Destes males apontam-se as causas, além do mais, no decrescimento de interesse pelos problemas da educação e da escola entregue cada vez mais nas mãos de forças minoritárias, mas fortemente perturbadoras; e na desagregação da família, submetida à acção corrosiva de múltiplos factores ambientais e de costumes. A raiz mais profunda, porém, deve procurar-se, como disse o Senhor Cardeal, «no constante desprezo da pessoa humana, da sua dignidade, dos seus direitos e deveres» e do sentido religioso e moral da vida. O Cardeal Vigário solicitou ainda de todos vós urna corajosa aceitação de responsabilidades, propondo-vos algumas «perspectivas concretas de compromisso», entre elas: a construção de uma verdadeira comunidade cristã, capaz de anunciar, de modo crível, o Evangelho; o compromisso cultural de procura e de discernimento crítico, em constante fidelidade ao Magistério, em ordem a um diálogo concreto entre a Igreja e o mundo; o compromisso de contribuir para o incremento do sentido da responsabilidade social, estimulando no clero e nos fiéis a solidariedade pelo bem comum quer da Comunidade eclesial quer da civil; o compromisso, enfim, na pastoral vocacional, particularmente urgente hoje em dia, e na das comunicações sociais.
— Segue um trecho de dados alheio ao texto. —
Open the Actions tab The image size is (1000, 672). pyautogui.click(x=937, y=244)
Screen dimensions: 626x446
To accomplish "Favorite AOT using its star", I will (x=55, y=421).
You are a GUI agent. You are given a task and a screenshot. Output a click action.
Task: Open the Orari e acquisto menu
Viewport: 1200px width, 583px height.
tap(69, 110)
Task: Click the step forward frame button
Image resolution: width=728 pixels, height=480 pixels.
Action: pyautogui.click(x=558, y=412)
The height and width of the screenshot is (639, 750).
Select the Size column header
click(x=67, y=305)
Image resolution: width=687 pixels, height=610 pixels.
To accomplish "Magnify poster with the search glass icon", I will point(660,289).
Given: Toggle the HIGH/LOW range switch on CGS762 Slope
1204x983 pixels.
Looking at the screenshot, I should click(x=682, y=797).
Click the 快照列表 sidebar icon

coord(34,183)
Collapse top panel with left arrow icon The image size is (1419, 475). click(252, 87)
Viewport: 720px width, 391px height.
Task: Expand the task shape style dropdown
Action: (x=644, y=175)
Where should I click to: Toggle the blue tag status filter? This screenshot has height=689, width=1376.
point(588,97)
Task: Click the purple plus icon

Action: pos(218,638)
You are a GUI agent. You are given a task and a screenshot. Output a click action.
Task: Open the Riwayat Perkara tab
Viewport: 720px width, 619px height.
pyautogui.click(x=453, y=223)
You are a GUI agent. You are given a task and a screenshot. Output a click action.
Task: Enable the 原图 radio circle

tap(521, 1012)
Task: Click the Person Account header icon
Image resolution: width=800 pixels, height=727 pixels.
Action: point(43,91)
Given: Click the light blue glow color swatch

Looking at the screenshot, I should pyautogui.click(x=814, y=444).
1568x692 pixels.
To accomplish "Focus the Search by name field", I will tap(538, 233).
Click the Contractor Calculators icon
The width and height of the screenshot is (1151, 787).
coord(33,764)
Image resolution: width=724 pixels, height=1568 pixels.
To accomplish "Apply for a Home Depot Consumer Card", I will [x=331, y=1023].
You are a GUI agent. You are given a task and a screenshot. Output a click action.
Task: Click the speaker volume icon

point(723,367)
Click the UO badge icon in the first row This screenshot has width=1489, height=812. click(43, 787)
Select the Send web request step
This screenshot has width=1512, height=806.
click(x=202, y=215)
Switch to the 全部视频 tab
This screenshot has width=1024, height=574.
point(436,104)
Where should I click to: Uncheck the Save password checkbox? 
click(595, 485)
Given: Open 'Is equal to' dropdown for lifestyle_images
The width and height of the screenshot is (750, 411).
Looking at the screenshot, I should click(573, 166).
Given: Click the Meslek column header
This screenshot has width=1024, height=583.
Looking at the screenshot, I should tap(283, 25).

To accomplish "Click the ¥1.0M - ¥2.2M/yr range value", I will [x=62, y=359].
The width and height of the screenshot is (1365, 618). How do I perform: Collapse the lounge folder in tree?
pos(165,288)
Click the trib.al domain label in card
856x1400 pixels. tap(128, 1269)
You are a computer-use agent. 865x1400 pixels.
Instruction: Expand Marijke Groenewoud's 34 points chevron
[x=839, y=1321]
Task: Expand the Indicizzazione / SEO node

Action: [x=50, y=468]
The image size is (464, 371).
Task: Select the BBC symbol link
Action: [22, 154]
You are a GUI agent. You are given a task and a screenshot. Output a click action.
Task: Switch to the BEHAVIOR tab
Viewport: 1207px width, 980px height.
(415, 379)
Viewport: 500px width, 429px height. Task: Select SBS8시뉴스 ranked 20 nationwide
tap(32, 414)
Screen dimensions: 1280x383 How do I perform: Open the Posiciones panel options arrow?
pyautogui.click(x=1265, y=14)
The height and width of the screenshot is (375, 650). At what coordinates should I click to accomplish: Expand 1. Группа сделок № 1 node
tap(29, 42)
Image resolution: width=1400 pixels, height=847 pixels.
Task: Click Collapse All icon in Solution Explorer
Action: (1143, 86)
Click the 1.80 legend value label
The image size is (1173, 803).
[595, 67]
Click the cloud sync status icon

Eis diante de vós, irmãs e irmãos caríssimos, algumas linhas exactas de acção pastoral, sobre as quais cada um de vós é convidado a medir-se, numa adesão coerente e corajosa às exigências postas pelo Baptismo e pelo Crisma e confirmadas pela participação na Eucaristia. Peço a todos e a cada um que se não demita em face das próprias responsabilidades. Peço-o na solenidade litúrgica de Cristo Rei.

Cristo, num certo sentido, está sempre diante do tribunal das consciências humanas, como se encontrou uma vez diante do tribunal de Pilatos. Ele revela-nos sempre a verdade do seu reino. E sempre se enfrenta com a pergunta, vinda de muitos lados: Que é a verdade?(Ibid. 18, 38).

Por isso, esteja Ele ainda mais perto de nós. Esteja o seu reino cada vez mais em nós. Retribuamos-Lhe com o amor a que nos chamou — e n'Ele amemos cada vez mais a dignidade de cada homem!

Seremos então verdadeiros participantes da Sua missão. Tornar-nos-emos apóstolos do Seu reino.